→ **WHAT YOU SHOULD DO**: Extract, verbatim, the lines from the one containing "You are a computer-use agent. Viewport: 1799px" through the one containing "Looking at the screenshot, I should [x=165, y=139].", both included.

----

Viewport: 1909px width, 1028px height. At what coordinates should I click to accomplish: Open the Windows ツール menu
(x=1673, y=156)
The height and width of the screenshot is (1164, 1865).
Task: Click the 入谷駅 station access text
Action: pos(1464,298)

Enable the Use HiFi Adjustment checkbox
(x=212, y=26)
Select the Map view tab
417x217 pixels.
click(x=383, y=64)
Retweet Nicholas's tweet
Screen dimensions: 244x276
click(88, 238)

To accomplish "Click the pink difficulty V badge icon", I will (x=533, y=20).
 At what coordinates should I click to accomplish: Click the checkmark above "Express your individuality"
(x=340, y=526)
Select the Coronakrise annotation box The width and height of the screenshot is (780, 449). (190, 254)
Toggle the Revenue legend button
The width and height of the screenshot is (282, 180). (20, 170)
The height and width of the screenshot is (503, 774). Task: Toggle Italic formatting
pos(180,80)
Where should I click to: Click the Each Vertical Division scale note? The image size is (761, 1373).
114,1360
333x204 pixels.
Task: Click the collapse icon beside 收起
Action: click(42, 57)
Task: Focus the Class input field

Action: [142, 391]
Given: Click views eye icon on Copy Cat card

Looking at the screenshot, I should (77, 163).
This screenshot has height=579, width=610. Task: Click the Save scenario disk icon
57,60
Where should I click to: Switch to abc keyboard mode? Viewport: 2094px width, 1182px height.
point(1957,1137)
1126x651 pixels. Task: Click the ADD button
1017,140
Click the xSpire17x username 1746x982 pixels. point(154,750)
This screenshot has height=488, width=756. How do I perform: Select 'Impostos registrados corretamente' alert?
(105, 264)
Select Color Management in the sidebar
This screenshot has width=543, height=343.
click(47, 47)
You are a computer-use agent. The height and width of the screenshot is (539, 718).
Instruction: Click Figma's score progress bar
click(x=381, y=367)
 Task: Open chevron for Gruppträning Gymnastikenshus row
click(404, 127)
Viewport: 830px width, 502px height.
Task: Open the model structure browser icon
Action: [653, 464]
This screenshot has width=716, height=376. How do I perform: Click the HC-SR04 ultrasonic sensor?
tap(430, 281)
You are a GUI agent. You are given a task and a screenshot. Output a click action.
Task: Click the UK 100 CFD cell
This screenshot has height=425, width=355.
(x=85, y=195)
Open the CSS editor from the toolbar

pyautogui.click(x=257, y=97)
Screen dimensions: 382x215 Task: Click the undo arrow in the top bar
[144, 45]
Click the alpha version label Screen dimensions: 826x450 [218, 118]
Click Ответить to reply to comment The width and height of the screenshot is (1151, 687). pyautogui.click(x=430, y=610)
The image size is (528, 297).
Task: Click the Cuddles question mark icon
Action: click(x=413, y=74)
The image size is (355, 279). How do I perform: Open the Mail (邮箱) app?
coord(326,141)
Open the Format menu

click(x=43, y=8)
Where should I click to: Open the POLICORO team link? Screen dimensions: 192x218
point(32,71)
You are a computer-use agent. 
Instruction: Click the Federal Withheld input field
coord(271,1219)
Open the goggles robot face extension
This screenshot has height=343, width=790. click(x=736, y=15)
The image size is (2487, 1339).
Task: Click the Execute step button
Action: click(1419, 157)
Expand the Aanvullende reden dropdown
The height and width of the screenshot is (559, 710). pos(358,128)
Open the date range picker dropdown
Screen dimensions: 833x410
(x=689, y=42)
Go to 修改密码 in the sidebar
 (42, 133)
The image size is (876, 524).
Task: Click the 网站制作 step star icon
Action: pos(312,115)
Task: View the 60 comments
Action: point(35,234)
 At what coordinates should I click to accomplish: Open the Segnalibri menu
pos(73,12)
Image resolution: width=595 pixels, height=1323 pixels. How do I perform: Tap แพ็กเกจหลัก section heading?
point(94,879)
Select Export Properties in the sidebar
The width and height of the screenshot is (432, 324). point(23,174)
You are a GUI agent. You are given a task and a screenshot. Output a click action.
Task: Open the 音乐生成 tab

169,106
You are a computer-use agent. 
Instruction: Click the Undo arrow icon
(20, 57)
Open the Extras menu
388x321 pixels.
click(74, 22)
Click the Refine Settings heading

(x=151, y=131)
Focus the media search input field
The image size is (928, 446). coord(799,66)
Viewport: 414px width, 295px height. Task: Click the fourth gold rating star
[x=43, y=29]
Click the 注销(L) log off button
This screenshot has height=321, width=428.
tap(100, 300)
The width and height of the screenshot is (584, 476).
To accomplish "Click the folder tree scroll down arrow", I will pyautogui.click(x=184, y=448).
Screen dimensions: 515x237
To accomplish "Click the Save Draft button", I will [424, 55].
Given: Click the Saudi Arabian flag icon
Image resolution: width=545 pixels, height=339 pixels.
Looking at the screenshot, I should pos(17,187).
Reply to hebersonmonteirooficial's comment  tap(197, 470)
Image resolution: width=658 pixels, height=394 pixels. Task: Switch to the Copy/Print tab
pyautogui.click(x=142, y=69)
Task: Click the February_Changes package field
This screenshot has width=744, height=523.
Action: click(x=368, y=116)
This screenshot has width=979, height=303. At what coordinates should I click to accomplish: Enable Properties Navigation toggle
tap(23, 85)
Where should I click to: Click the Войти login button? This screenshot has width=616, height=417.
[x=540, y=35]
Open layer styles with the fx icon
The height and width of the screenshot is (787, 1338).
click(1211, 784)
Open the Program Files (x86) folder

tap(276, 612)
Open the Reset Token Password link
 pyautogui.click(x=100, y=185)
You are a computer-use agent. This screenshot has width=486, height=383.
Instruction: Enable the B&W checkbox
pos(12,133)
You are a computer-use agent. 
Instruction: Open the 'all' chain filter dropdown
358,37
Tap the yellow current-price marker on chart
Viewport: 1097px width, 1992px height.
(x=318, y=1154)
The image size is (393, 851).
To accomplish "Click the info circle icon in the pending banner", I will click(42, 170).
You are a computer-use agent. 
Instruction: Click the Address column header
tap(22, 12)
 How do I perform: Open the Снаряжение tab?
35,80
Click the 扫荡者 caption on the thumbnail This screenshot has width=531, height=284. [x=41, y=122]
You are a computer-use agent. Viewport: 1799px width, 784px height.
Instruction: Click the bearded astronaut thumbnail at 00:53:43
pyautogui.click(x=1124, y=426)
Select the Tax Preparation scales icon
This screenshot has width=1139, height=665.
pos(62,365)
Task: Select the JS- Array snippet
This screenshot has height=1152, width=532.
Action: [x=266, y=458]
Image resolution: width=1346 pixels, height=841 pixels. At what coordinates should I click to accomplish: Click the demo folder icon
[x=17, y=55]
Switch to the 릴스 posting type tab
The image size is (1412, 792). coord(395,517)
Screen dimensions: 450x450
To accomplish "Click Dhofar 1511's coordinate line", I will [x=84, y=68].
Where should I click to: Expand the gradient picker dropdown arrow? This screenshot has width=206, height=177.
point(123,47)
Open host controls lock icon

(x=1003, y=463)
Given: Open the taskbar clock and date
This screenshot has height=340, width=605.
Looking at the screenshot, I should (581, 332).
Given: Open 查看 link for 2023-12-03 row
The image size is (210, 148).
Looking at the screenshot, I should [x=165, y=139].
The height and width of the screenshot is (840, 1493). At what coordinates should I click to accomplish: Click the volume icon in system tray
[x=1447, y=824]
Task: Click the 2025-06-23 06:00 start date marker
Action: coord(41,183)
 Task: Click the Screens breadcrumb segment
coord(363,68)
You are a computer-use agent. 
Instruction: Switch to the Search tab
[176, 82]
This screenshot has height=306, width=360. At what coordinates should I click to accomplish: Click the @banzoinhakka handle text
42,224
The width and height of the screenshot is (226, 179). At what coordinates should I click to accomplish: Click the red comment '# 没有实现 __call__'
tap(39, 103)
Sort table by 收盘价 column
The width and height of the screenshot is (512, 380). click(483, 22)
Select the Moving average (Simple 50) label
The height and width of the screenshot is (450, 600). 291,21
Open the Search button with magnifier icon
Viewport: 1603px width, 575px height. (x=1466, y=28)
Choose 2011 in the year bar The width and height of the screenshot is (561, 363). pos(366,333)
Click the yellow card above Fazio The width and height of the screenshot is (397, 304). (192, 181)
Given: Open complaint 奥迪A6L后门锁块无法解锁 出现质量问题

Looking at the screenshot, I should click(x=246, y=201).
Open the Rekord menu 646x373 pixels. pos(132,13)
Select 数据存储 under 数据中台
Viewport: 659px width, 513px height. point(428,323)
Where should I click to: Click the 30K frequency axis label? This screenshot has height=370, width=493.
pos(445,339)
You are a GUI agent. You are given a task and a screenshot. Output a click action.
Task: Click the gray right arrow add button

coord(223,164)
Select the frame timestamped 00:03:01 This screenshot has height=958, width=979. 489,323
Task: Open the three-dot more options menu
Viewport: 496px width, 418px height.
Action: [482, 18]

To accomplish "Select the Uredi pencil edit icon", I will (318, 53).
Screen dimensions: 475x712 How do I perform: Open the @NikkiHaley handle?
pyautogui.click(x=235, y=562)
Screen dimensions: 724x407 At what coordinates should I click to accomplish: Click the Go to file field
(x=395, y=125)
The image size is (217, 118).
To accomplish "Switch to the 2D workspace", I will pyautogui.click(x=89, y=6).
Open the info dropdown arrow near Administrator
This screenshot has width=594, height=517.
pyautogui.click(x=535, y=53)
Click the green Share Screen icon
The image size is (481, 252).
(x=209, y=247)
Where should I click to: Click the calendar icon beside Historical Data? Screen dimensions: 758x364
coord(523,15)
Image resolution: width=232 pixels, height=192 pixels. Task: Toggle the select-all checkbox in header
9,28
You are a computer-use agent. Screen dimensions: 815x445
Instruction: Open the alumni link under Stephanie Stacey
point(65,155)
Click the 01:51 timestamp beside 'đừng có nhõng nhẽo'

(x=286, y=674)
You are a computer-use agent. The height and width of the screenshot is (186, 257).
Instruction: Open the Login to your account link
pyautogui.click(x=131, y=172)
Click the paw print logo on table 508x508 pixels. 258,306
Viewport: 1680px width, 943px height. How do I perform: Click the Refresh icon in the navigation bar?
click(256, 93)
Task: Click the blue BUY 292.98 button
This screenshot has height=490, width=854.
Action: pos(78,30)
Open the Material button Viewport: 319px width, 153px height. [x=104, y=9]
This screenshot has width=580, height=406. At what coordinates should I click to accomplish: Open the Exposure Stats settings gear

----

→ **FULL OUTPUT**:
You are a computer-use agent. Viewport: 1799px width, 784px height.
Instruction: Click the bearded astronaut thumbnail at 00:53:43
pyautogui.click(x=1124, y=426)
Select the Tax Preparation scales icon
This screenshot has width=1139, height=665.
pos(62,365)
Task: Select the JS- Array snippet
This screenshot has height=1152, width=532.
Action: [x=266, y=458]
Image resolution: width=1346 pixels, height=841 pixels. At what coordinates should I click to accomplish: Click the demo folder icon
[x=17, y=55]
Switch to the 릴스 posting type tab
The image size is (1412, 792). coord(395,517)
Screen dimensions: 450x450
To accomplish "Click Dhofar 1511's coordinate line", I will [x=84, y=68].
Where should I click to: Expand the gradient picker dropdown arrow? This screenshot has width=206, height=177.
point(123,47)
Open host controls lock icon

(x=1003, y=463)
Given: Open the taskbar clock and date
This screenshot has height=340, width=605.
Looking at the screenshot, I should (581, 332).
Given: Open 查看 link for 2023-12-03 row
The image size is (210, 148).
Looking at the screenshot, I should [x=165, y=139].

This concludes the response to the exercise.